In the coming week’s flurry of diplomatic activity, it is expected that the EU and US will make progress on a trade and technology council plan Brussels has been pushing for some time, make commitments to World Trade Organization reform measures, and address the Boeing-Airbus tariff dispute remaining from the Trump era.
At the G7, host Britain will push economic resilience, joint Covid recovery plans, bolstering democracy and supply chain protection rather than too much direct focus on China.
“The UK‘s G7 presidency is very focused on economic resilience and that means supply chains and export controls, and all these nitty gritty elements of economic statecraft, as we call it, that are being rolled up rolled out in real time on the global stage,” said Julia Friedlander, former director for the EU at the US National Security Council, now with the Atlantic Council.
But Beijing, said Barkin, underpins it all.
“There are other big issues – the pandemic, climate change, the economic recovery – but China is going to be at the very centre of all of these meetings. I think this is really a first test of whether multilateral signals on China can be sent, of how feasible collective action in pushing back against China is,” he said.

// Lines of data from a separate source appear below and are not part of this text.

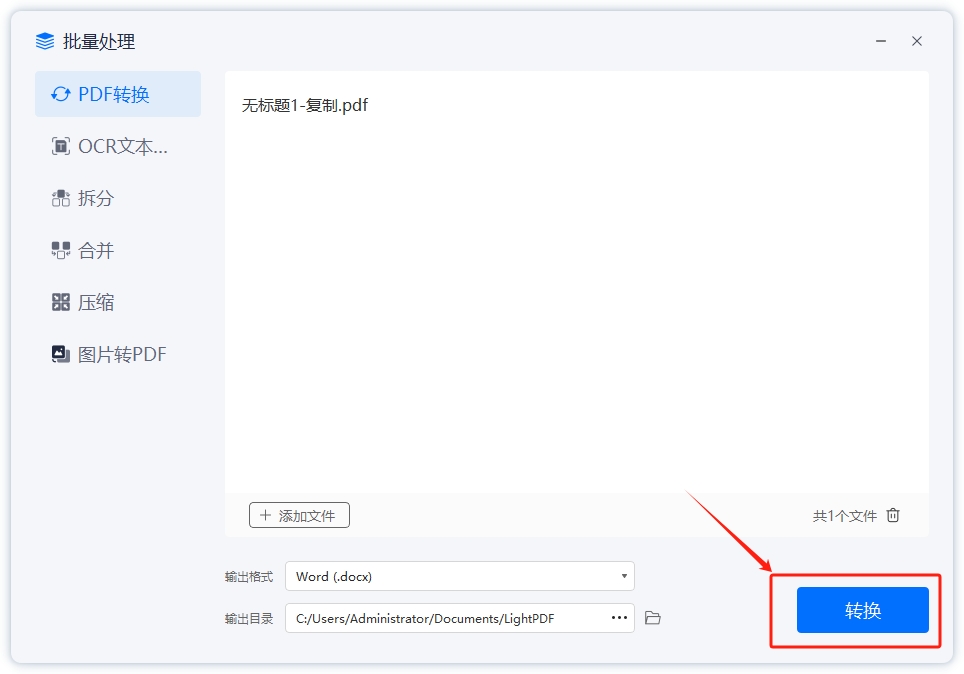Open output folder via folder icon
The height and width of the screenshot is (674, 964).
(x=653, y=618)
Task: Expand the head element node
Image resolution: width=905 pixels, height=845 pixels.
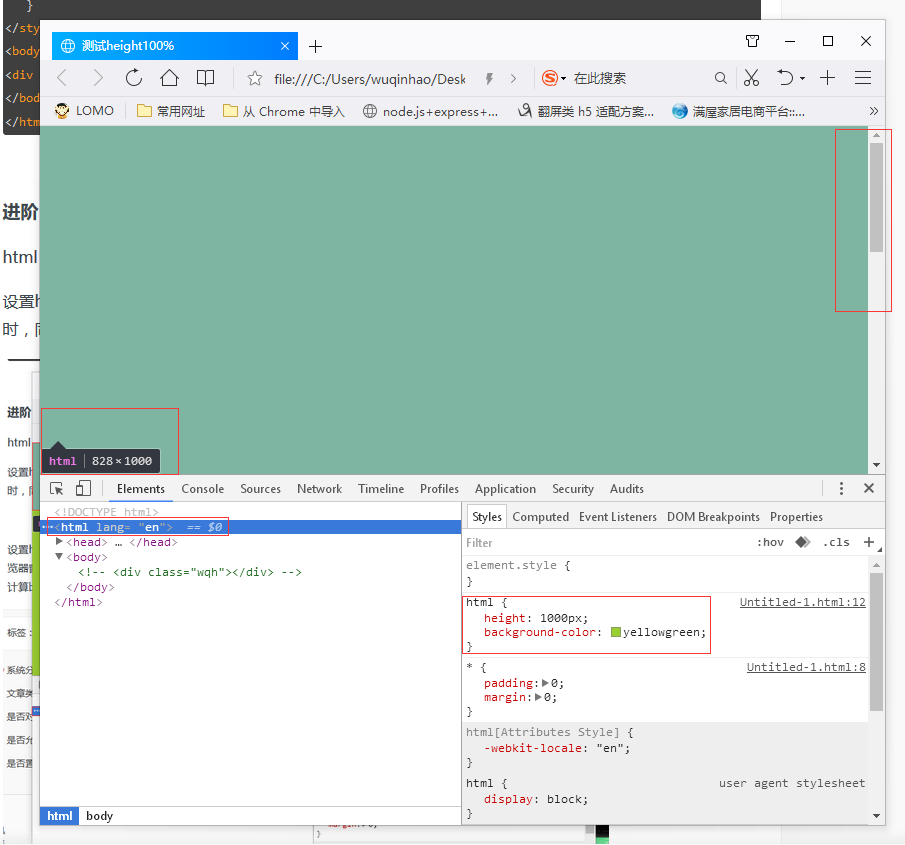Action: coord(59,542)
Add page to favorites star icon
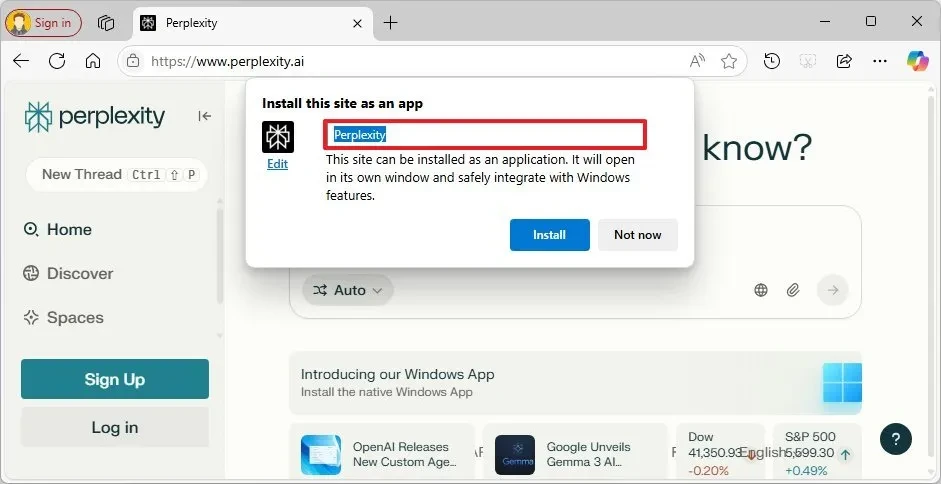941x484 pixels. pos(729,61)
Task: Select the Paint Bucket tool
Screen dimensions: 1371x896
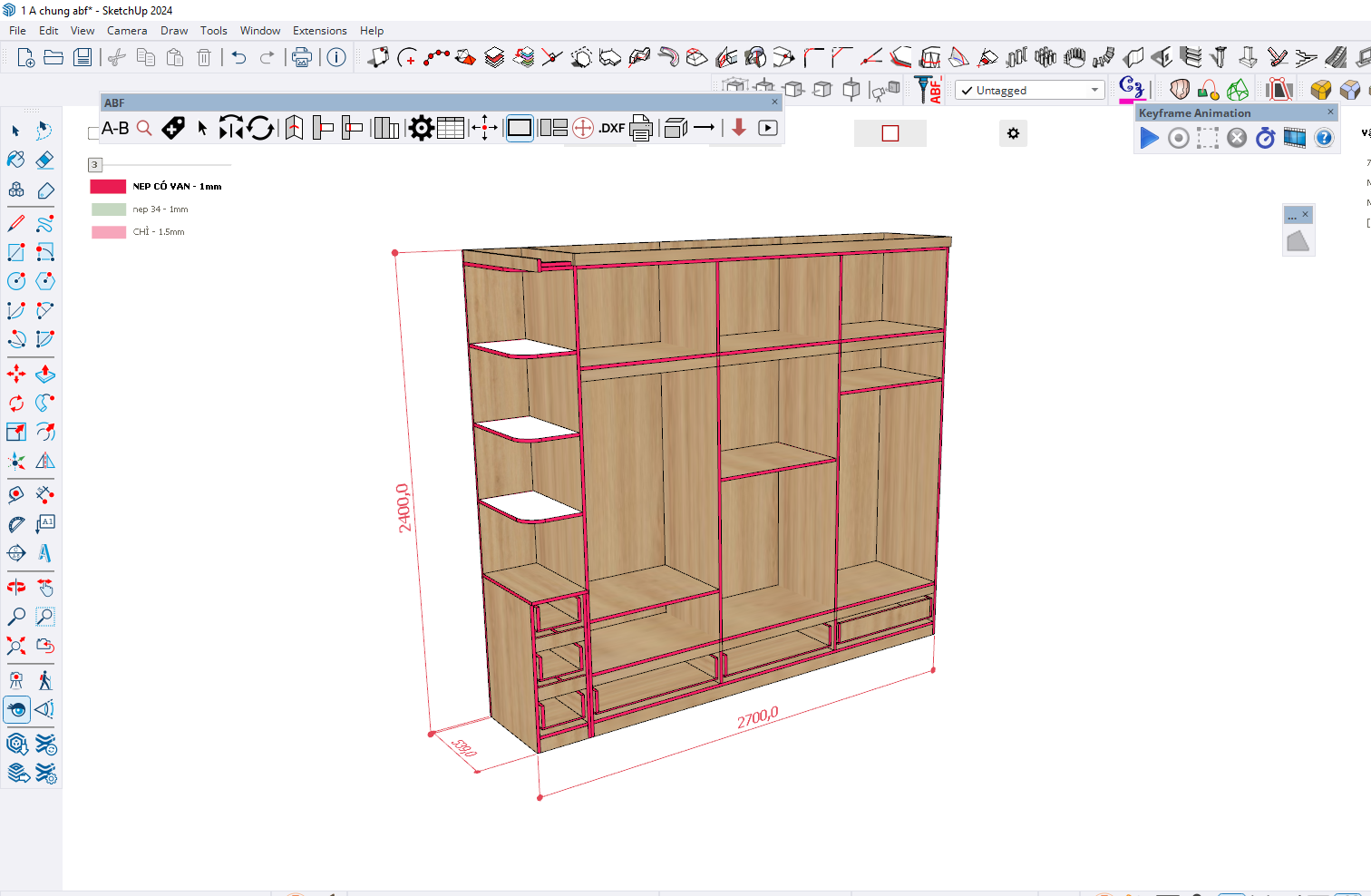Action: point(16,160)
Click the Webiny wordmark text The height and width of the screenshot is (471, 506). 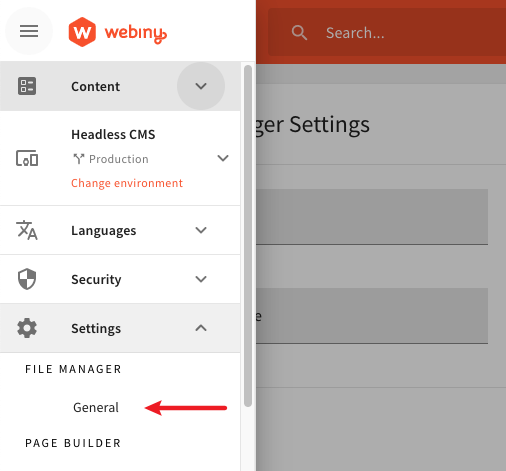[x=136, y=34]
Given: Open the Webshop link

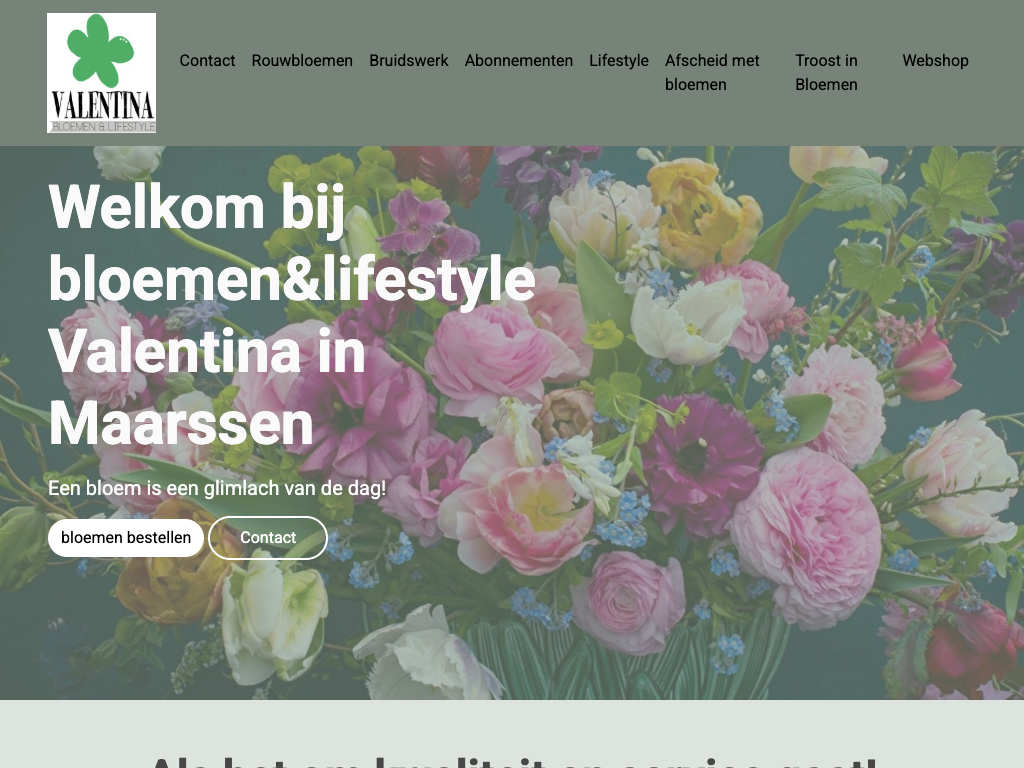Looking at the screenshot, I should [x=935, y=61].
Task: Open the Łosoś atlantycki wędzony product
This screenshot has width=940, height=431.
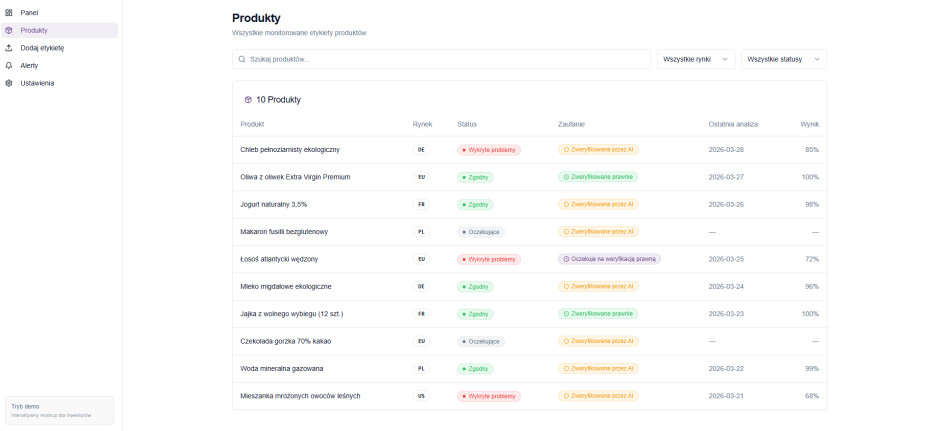Action: [279, 259]
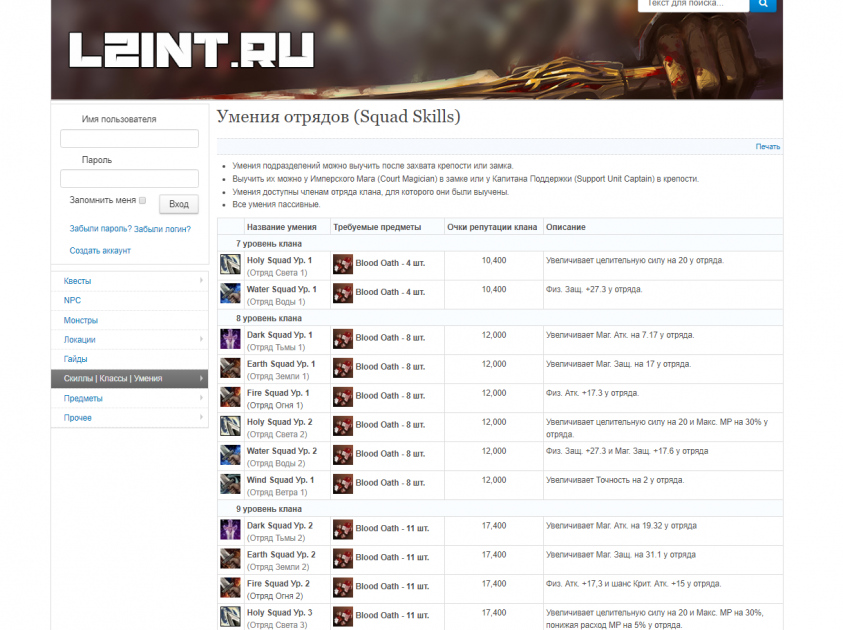Viewport: 843px width, 630px height.
Task: Click the Печать print link
Action: tap(767, 147)
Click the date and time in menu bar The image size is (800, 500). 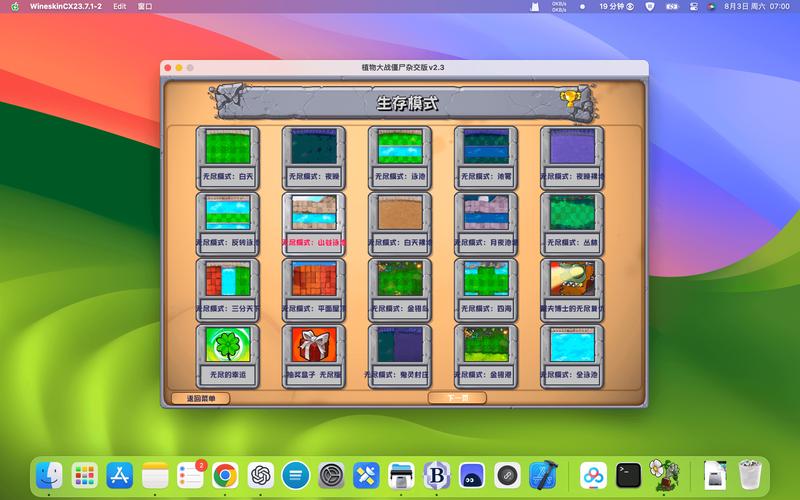[765, 6]
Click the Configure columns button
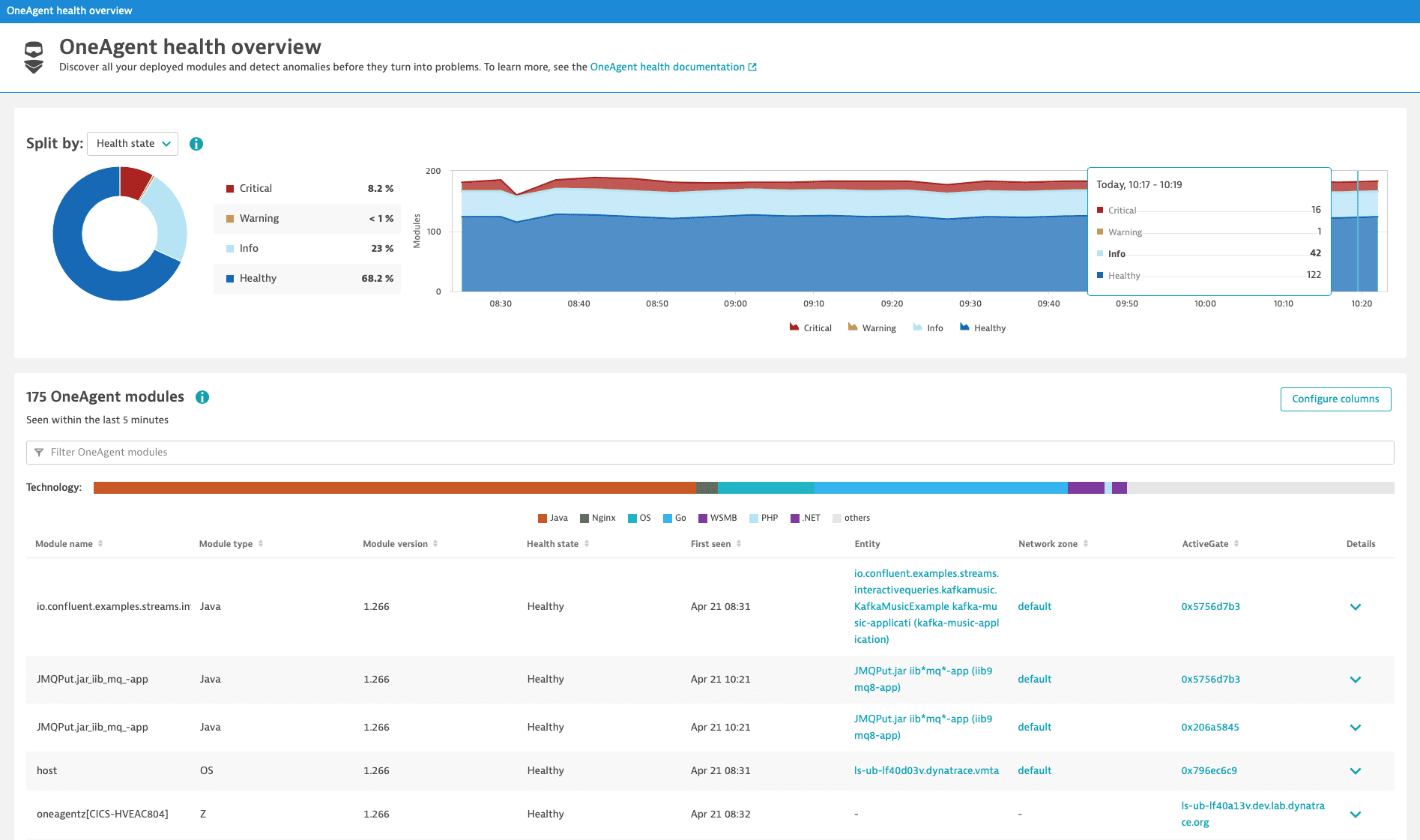 1335,399
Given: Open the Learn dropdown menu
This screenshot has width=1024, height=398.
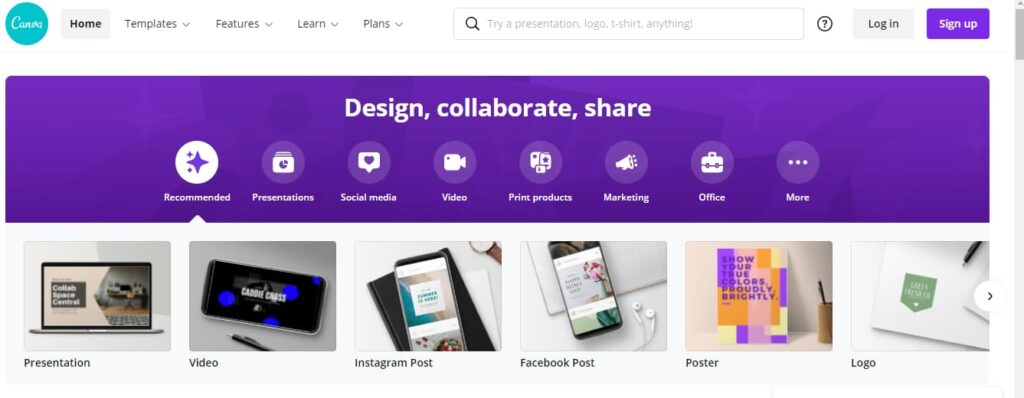Looking at the screenshot, I should tap(318, 24).
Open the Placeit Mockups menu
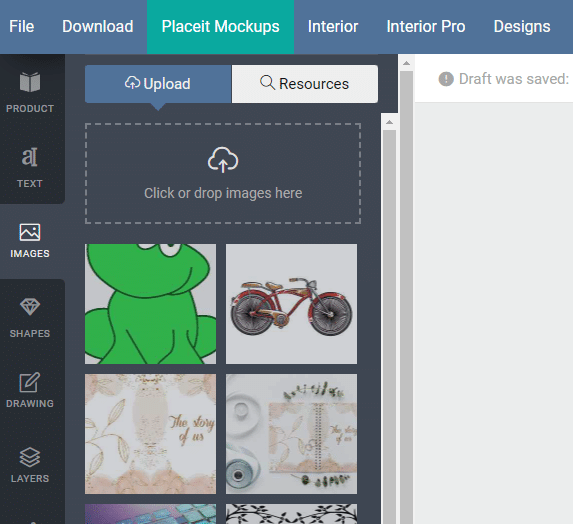The height and width of the screenshot is (524, 573). [x=220, y=27]
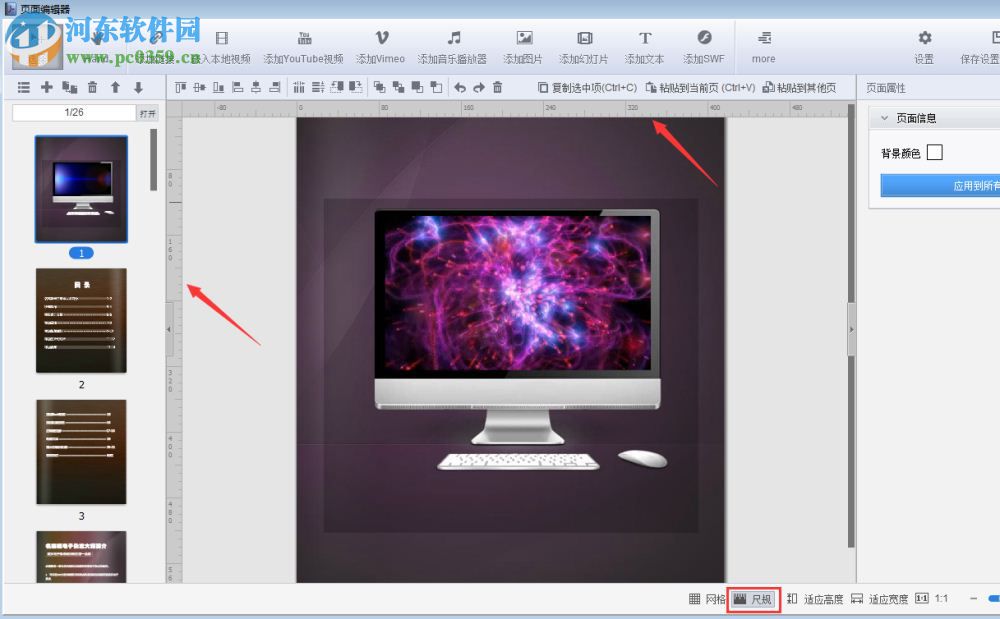Viewport: 1000px width, 619px height.
Task: Click the undo arrow icon
Action: (x=460, y=87)
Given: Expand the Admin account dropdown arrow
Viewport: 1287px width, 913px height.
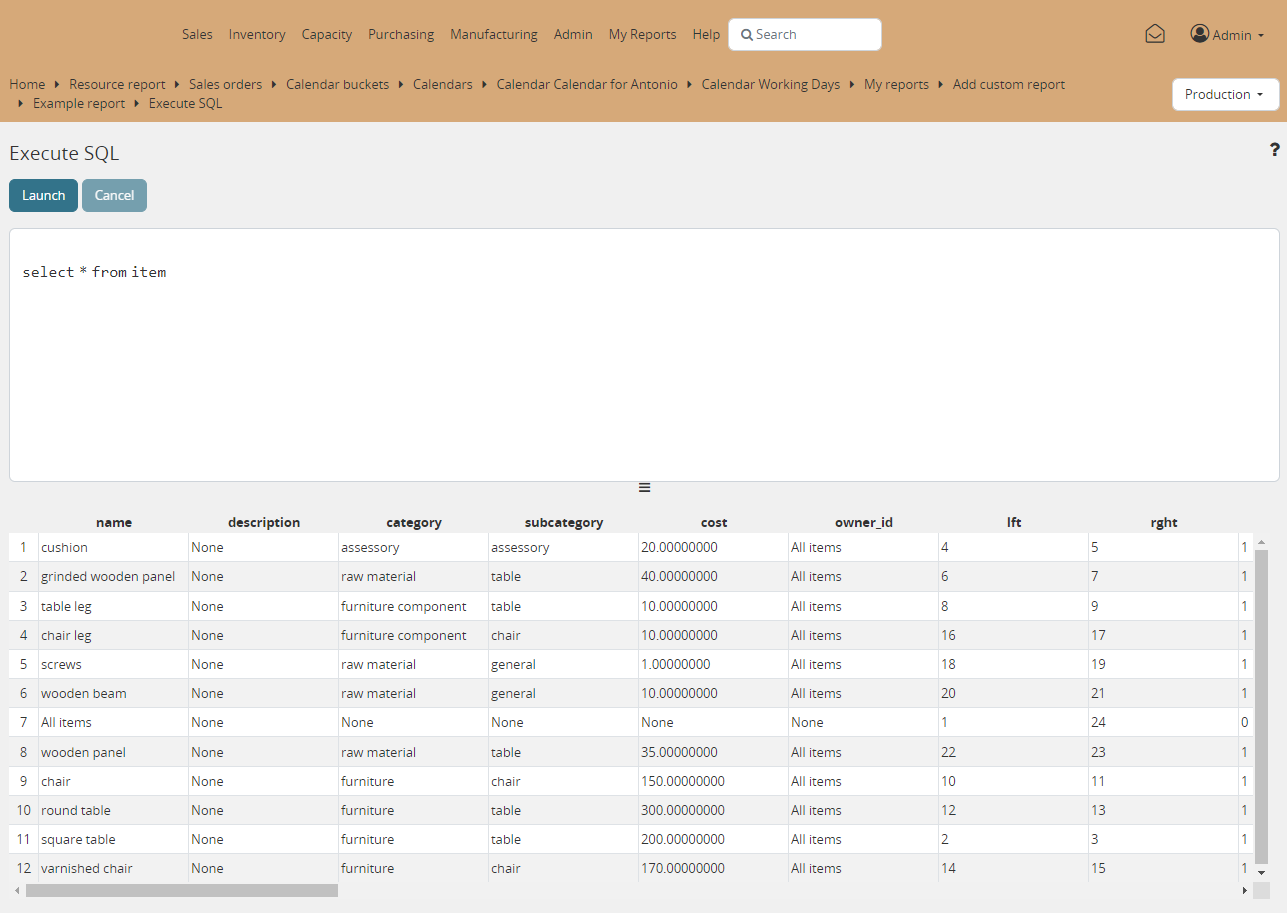Looking at the screenshot, I should [1259, 35].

Judging by comments from Secretary General Jens Stoltenberg on Monday, the messaging from next Monday’s Nato Summit may be less discreet.
“We need to engage with China on issues like arms control and climate change, and therefore China is not an adversary,” Stoltenberg said, but “they don’t share our values,” he added, in a webinar previewing Biden‘s trip.
But even here, analysts expect more symbolic gestures on China than action taken.
Andrew Bishop, global head of policy research at public affairs firm Signum Global Advisers, wrote: “The G7 and Nato summits will be strong on symbolism but constrained by varying degrees of commitment to publicly confront China and Russia, as well as by a relative mismatch between ends and means.”